--- EXERCISE DESCRIPTION ---
Would you please print exactly the lines that run from the one with "At what coordinates" to the last line of the data, both included, without any pictures?

--- DATA SHOWN ---
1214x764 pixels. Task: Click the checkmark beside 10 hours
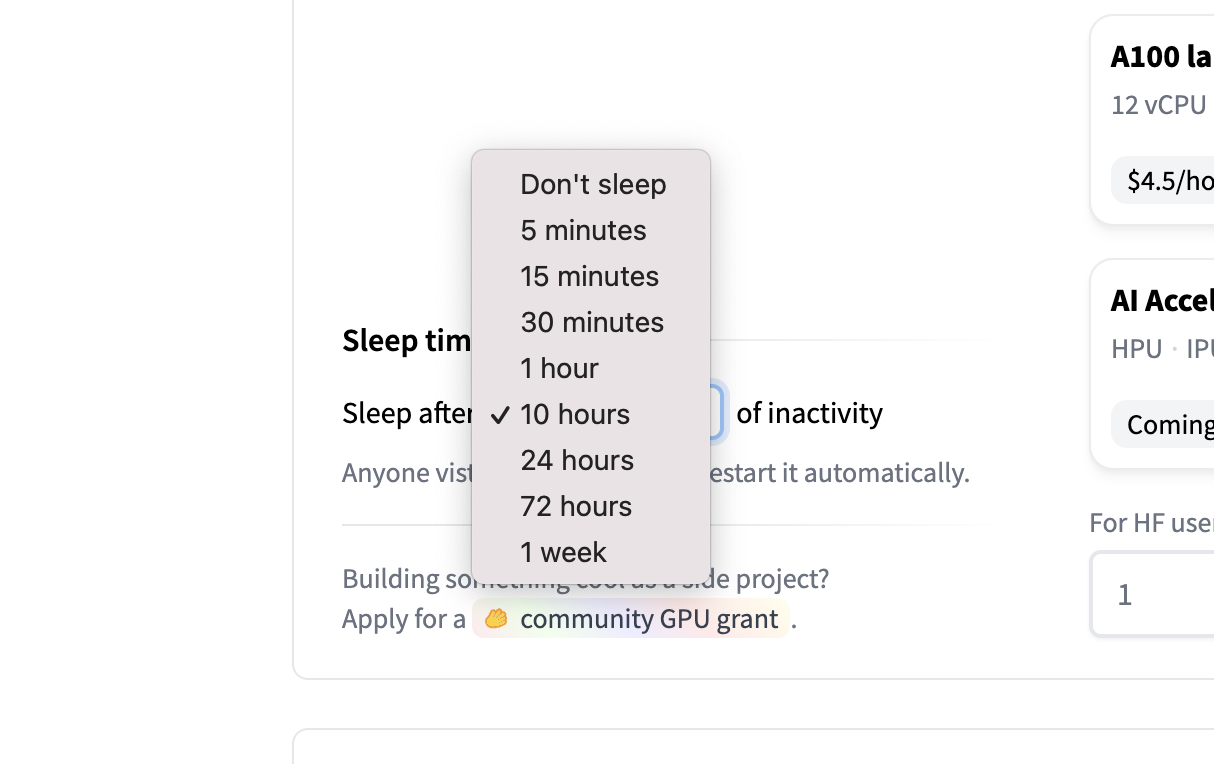[x=501, y=414]
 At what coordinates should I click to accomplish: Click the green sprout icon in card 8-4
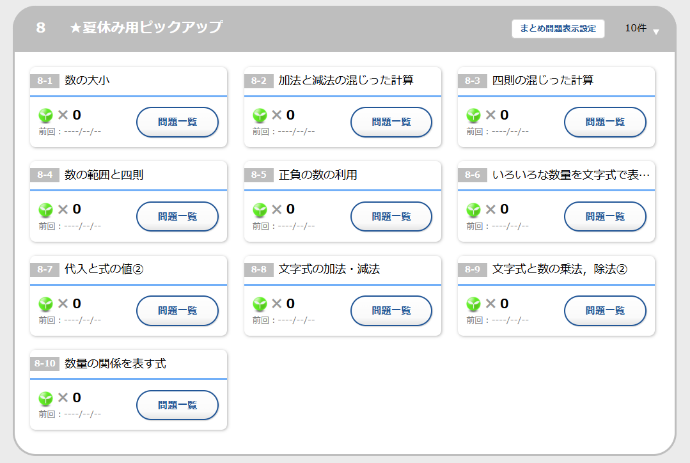[x=45, y=210]
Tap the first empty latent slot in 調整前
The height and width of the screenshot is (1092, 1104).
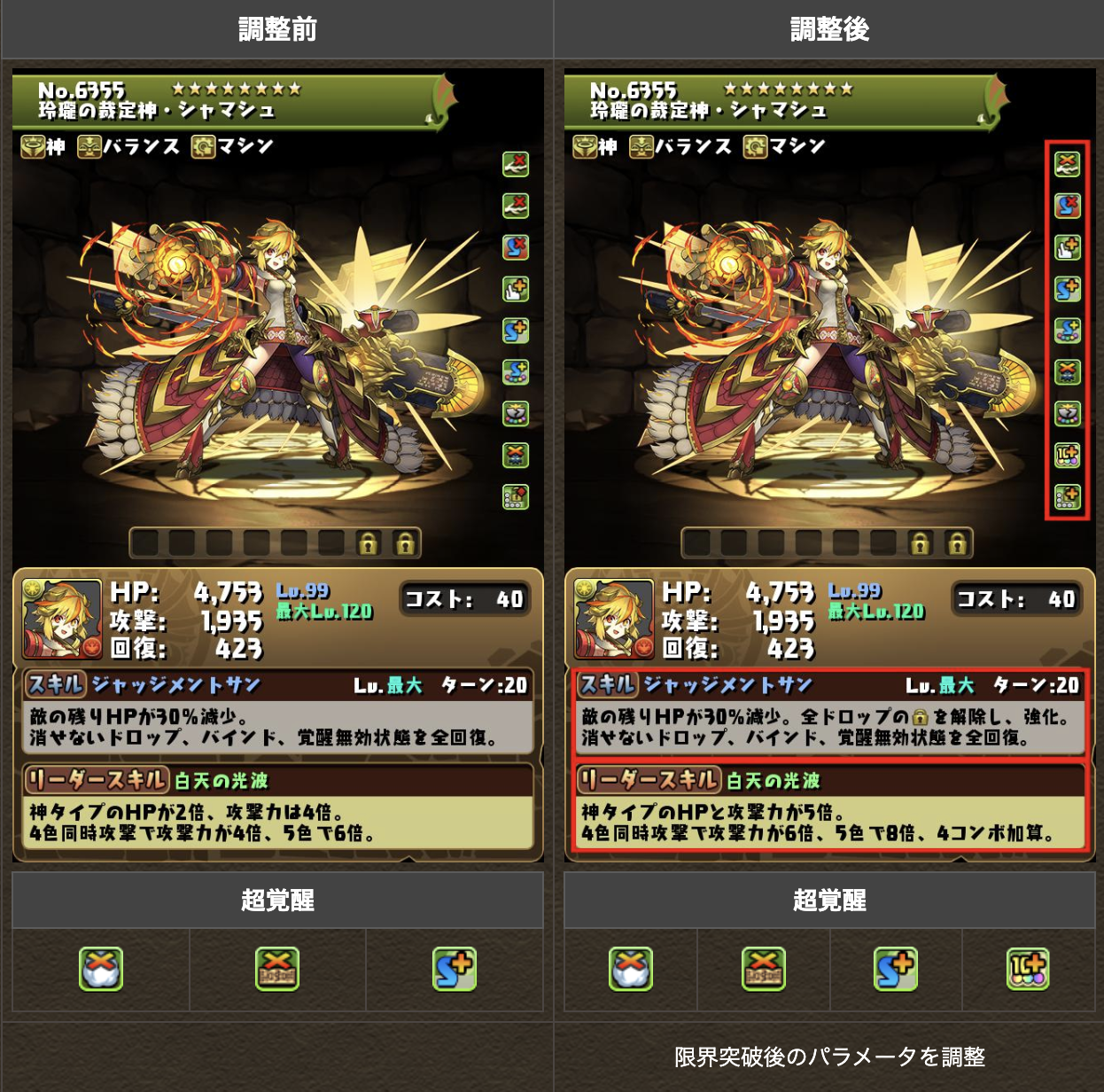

--- FINISHED TASK ---
 At what coordinates should I click to accomplish: Click the green sprout icon in card 8-4
[x=45, y=210]
Tap the first empty latent slot in 調整前
The height and width of the screenshot is (1092, 1104).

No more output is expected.